Hydrogen‐Doping‐Induced Metal‐Like Ultrahigh Free‐Carrier Concentration in Metal‐Oxide Material for Giant and Tunable Plasmon Resonance

The practical utilization of plasmon‐based technology relies on the ability to find high‐performance plasmonic materials other than noble metals. A key scientific challenge is to significantly increase the intrinsically low concentration of free carriers in metal‐oxide materials. Here, a novel electron–proton co‐doping strategy is developed to achieve uniform hydrogen doping in metal‐oxide MoO 3 at mild conditions, which creates a metal‐like ultrahigh free‐carrier concentration approaching that of noble metals (10 21 cm −3 in H 1.68 MoO 3 versus 10 22 cm −3 in Au/Ag).

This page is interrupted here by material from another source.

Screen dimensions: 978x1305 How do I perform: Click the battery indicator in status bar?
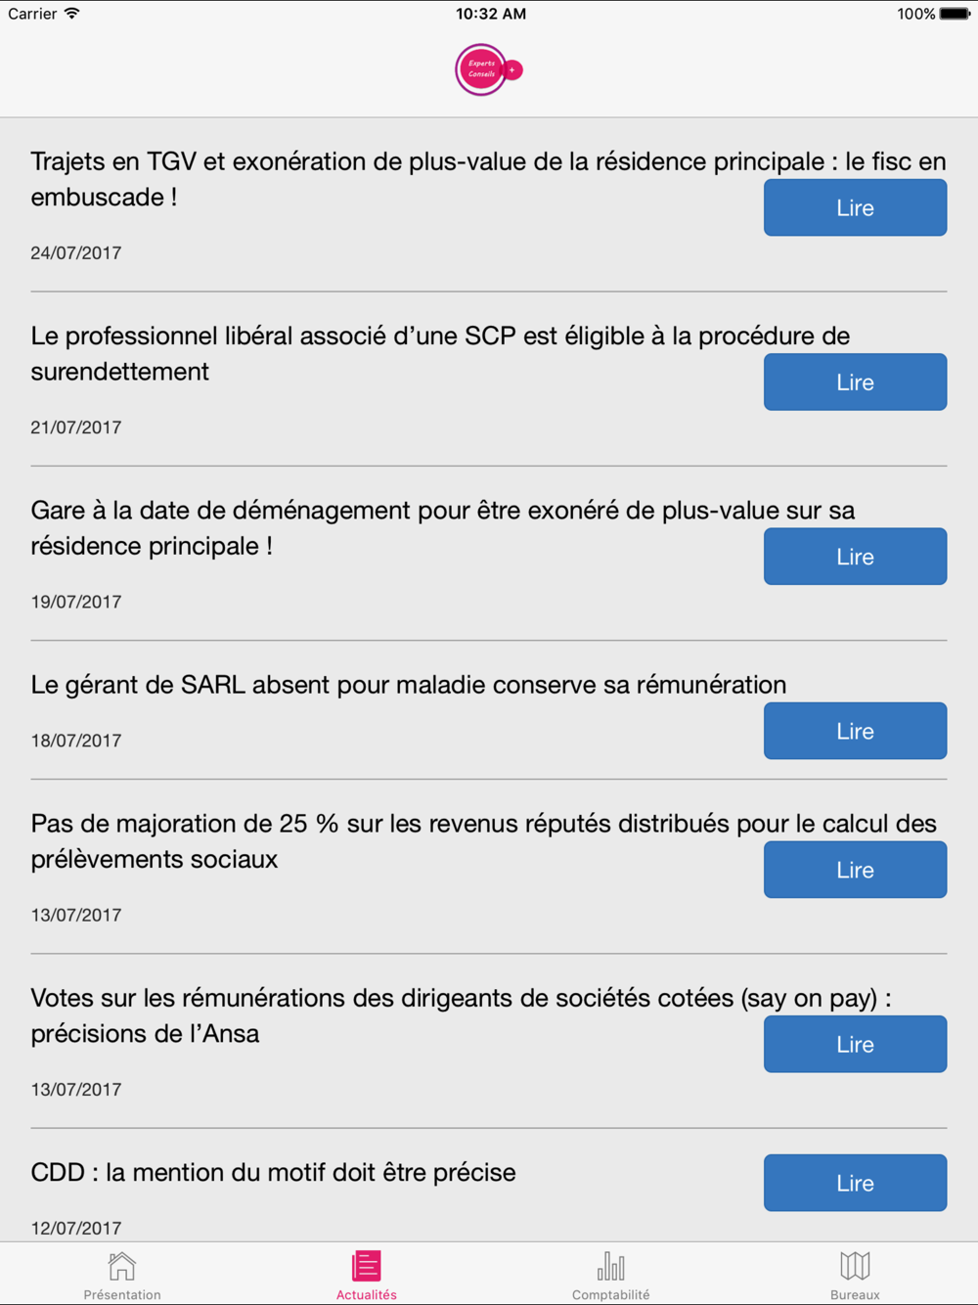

This bestows giant and tunable plasmonic resonances in the visible region to this originally semiconductive material. Using ultrafast spectroscopy characterizations and first‐principle simulations, the formation of a quasi‐metallic energy band structure that leads to long‐lived and strong plasmonic field is revealed. As verified by the surface‐enhanced Raman spectra (SERS) of rhodamine 6G molecules on H x MoO 3 , the SERS enhancement factor reaches as high as 1.1 × 10 7 with a detection limit at concentration as low as 1 × 10 −9  mol L −1 , representing the best among the hitherto reported non‐metal systems. The findings not only provide a set of metal‐like semiconductor materials with merits of low cost, tunable electronic structure, and plasmonic resonance, but also a general strategy to induce tunable ultrahigh free‐carrier concentration in non‐metal systems.